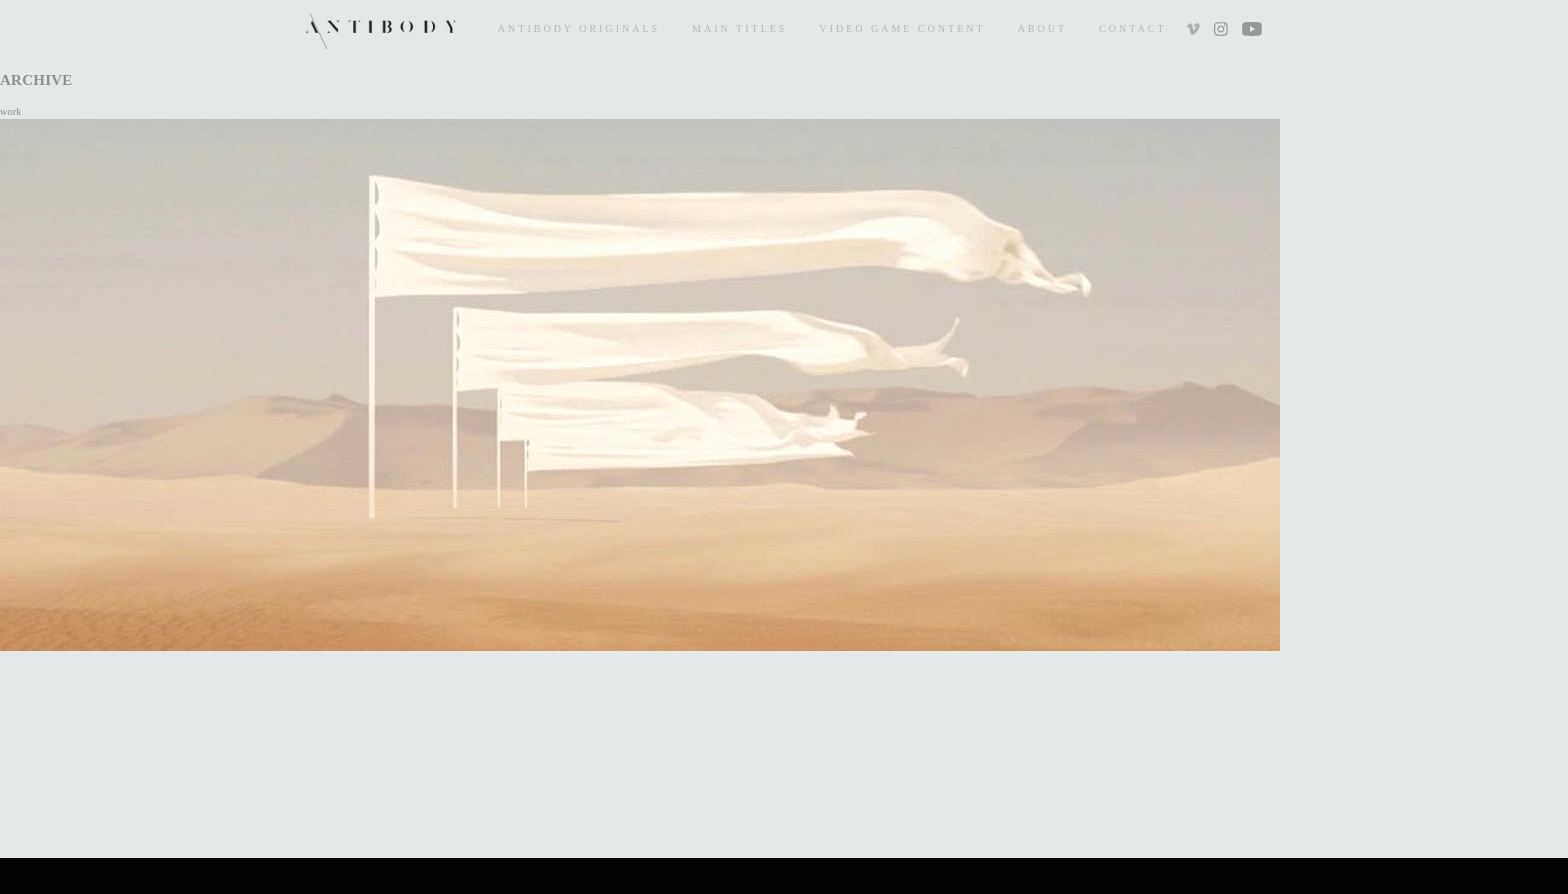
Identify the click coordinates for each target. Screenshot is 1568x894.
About (1042, 28)
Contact (1132, 28)
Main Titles (739, 28)
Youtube (1252, 31)
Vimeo (1195, 31)
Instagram (1220, 31)
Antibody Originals (579, 28)
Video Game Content (902, 28)
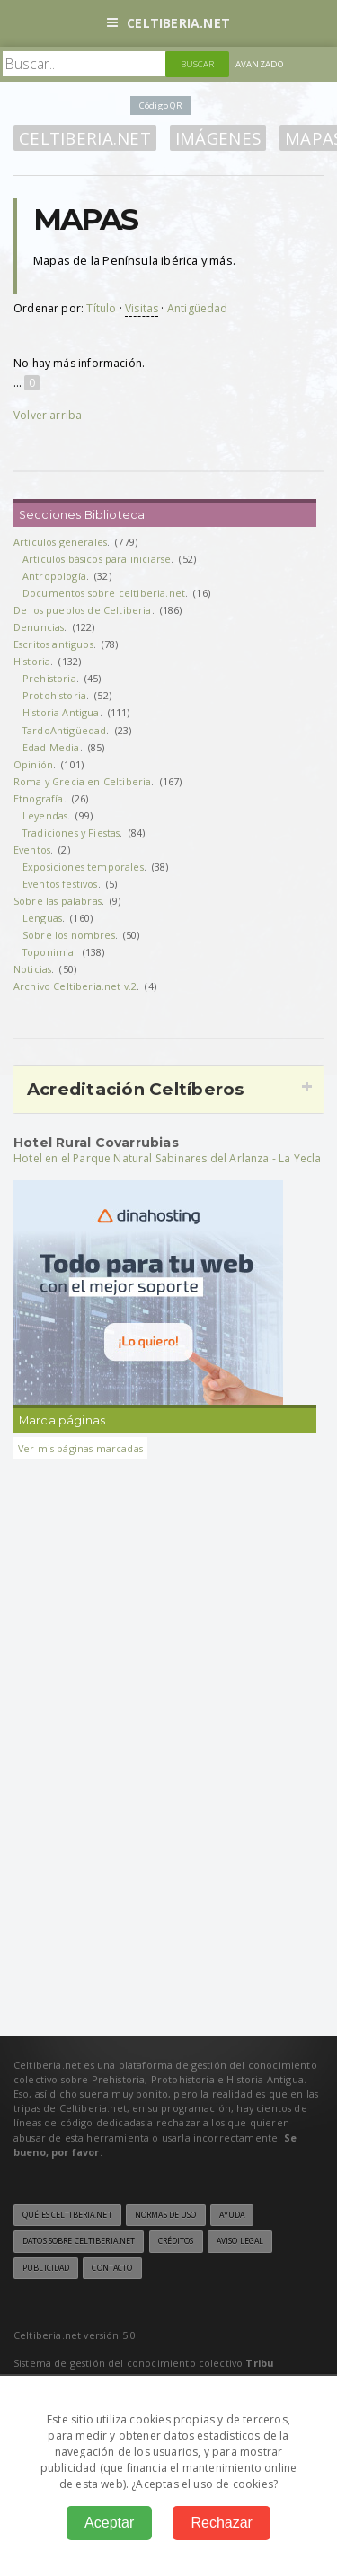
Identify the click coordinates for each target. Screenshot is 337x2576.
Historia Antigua (61, 712)
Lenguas (42, 917)
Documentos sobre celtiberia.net (103, 593)
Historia (31, 661)
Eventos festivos (60, 883)
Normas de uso (166, 2215)
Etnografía (38, 798)
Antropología (54, 576)
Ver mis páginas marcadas (80, 1448)
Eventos (31, 849)
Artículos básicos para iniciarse (96, 558)
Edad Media (51, 747)
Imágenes (218, 138)
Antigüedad (197, 308)
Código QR (160, 105)
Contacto (112, 2268)
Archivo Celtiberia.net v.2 (75, 986)
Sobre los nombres (68, 935)
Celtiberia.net (168, 22)
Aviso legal (240, 2241)
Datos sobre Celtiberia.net (78, 2241)
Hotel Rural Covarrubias (96, 1143)
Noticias (32, 969)
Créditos (176, 2241)
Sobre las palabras (57, 900)
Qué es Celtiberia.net (67, 2215)
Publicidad (45, 2268)
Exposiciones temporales (83, 866)
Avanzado (259, 64)
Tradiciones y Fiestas (71, 832)
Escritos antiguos (53, 644)
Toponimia (48, 952)
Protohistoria (54, 695)
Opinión (33, 764)
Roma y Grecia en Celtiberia (82, 781)
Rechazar (221, 2522)
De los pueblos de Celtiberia (82, 610)
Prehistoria (49, 678)
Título (101, 308)
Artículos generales (60, 541)
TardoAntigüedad (64, 730)
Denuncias (38, 627)
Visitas (141, 308)
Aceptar (109, 2522)
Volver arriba (47, 415)
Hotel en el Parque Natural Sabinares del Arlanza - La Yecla (167, 1158)
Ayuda (232, 2215)
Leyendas (44, 815)
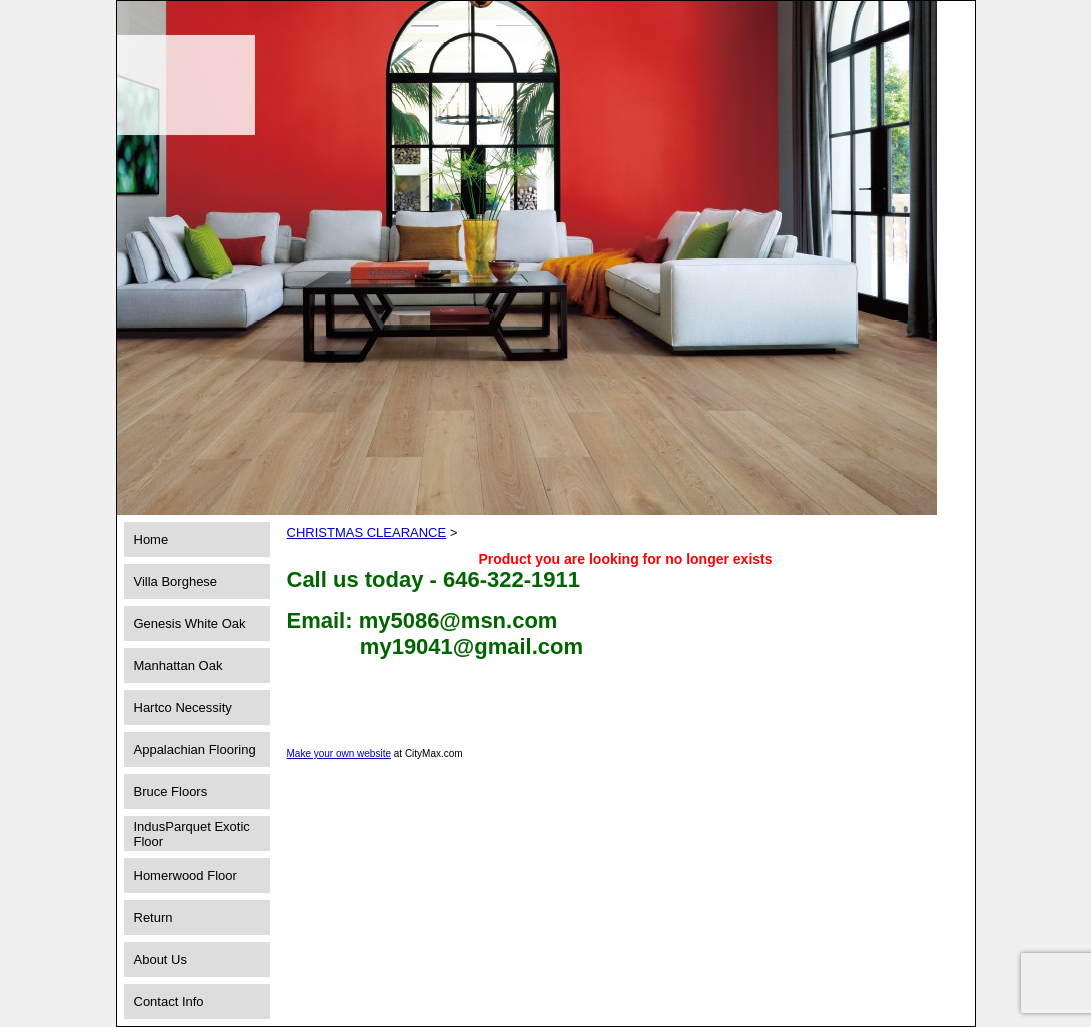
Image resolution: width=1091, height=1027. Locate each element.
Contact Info (169, 1001)
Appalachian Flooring (195, 749)
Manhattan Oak (178, 665)
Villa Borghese (176, 581)
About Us (160, 959)
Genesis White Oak (190, 623)
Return (153, 917)
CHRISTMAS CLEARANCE (367, 532)
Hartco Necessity (183, 707)
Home (151, 539)
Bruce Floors (171, 791)
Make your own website (339, 753)
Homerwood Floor (185, 875)
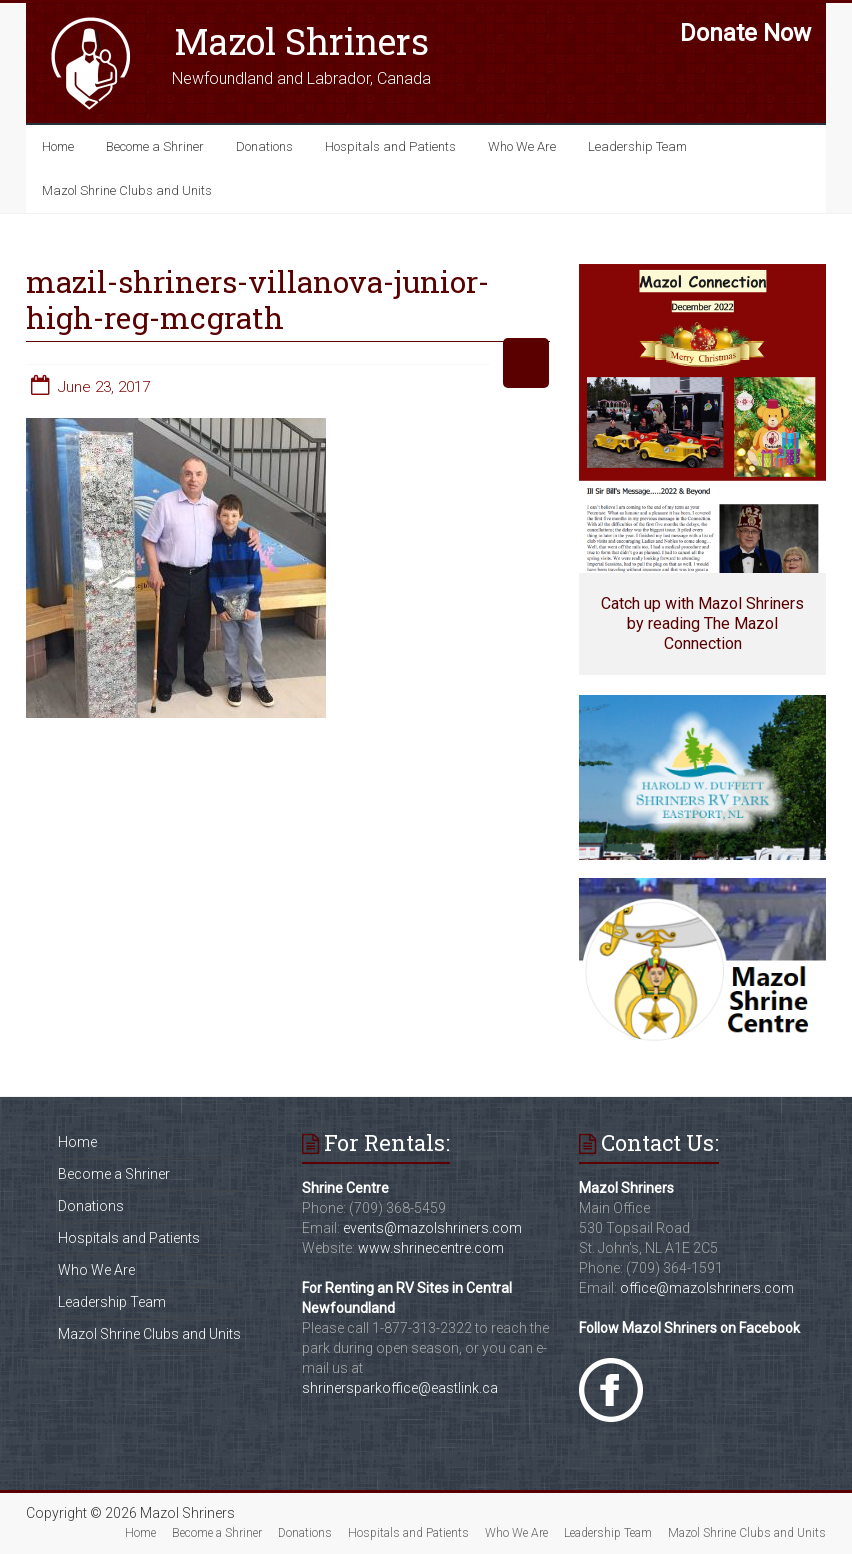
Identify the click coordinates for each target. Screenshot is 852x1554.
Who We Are (522, 146)
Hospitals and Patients (390, 146)
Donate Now (745, 33)
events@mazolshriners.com (432, 1228)
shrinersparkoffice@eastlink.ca (400, 1388)
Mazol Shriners (301, 41)
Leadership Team (637, 146)
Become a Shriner (155, 146)
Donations (264, 146)
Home (58, 146)
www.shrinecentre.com (431, 1248)
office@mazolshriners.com (707, 1288)
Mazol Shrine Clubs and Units (127, 190)
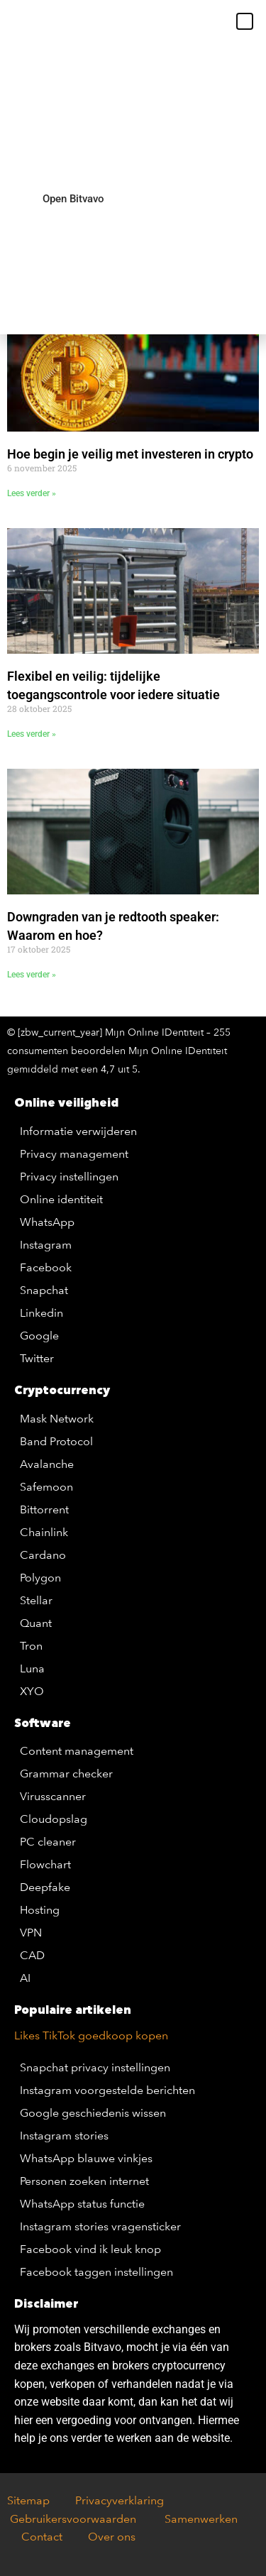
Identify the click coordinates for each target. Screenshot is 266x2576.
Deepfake (45, 1887)
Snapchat (44, 1290)
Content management (76, 1751)
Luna (32, 1668)
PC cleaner (48, 1841)
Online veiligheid (66, 1102)
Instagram (46, 1244)
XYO (32, 1691)
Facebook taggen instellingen (96, 2272)
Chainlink (44, 1532)
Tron (31, 1646)
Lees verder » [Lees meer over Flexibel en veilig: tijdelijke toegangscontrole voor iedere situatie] (31, 734)
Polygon (40, 1577)
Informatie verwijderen (78, 1131)
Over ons (111, 2536)
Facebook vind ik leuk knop (90, 2249)
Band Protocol (56, 1441)
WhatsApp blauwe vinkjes (86, 2158)
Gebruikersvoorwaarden (77, 2519)
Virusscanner (53, 1796)
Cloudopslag (53, 1819)
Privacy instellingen (69, 1176)
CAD (32, 1955)
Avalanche (47, 1464)
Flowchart (45, 1864)
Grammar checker (66, 1773)
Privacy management (74, 1154)
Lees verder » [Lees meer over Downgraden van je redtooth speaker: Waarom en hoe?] (31, 975)
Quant (36, 1623)
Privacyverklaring (119, 2500)
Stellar (36, 1600)
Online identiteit (61, 1199)
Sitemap (28, 2500)
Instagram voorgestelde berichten (107, 2090)
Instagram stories (64, 2135)
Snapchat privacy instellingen (95, 2067)
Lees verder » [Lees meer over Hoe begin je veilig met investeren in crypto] (31, 493)
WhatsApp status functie (82, 2203)
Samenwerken (200, 2519)
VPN (31, 1932)
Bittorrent (44, 1509)
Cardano (43, 1555)
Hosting (40, 1910)
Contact (41, 2536)
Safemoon (46, 1486)
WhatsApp (47, 1222)
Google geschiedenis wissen (93, 2113)
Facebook (46, 1267)
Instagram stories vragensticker (100, 2226)
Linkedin (41, 1313)
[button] (245, 21)
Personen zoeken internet (84, 2181)
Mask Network (57, 1418)
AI (25, 1978)
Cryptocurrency (62, 1390)
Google (39, 1335)
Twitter (37, 1358)
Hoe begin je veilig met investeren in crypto (130, 453)
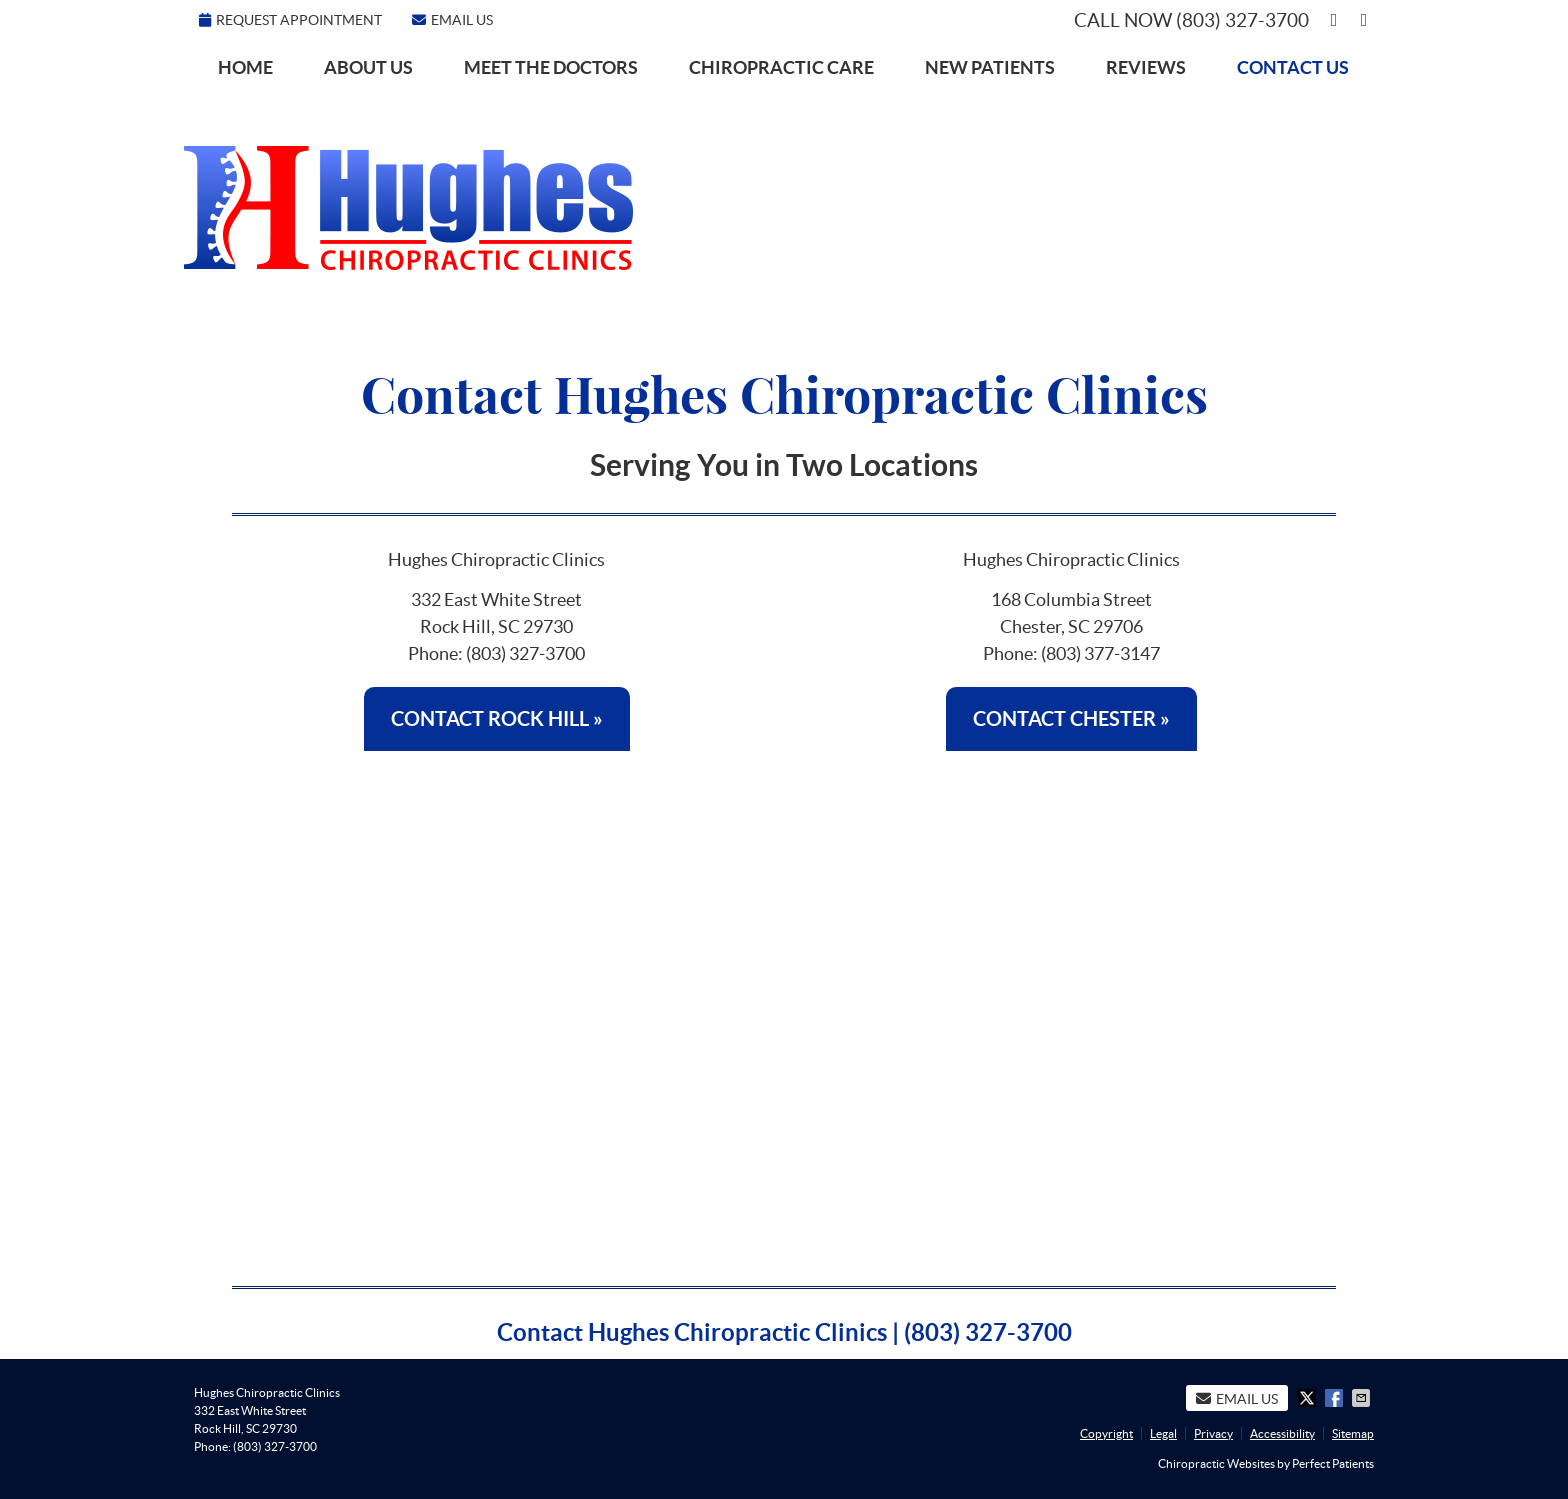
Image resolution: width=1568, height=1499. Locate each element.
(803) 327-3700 (1242, 20)
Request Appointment (290, 20)
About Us (368, 67)
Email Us (452, 20)
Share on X (1309, 1398)
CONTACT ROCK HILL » (497, 718)
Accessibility (1282, 1433)
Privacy (1213, 1433)
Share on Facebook (1336, 1398)
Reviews (1146, 67)
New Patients (990, 67)
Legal (1163, 1433)
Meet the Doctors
____
WHAT THE EXERCISE ASKS:
When the string "width" appears in a line of the records above, that line is to be copied.

EXPECTED ANSWER:
Image resolution: width=1091, height=1027. Locate each element.
Image resolution: width=1568, height=1499. Locate each element.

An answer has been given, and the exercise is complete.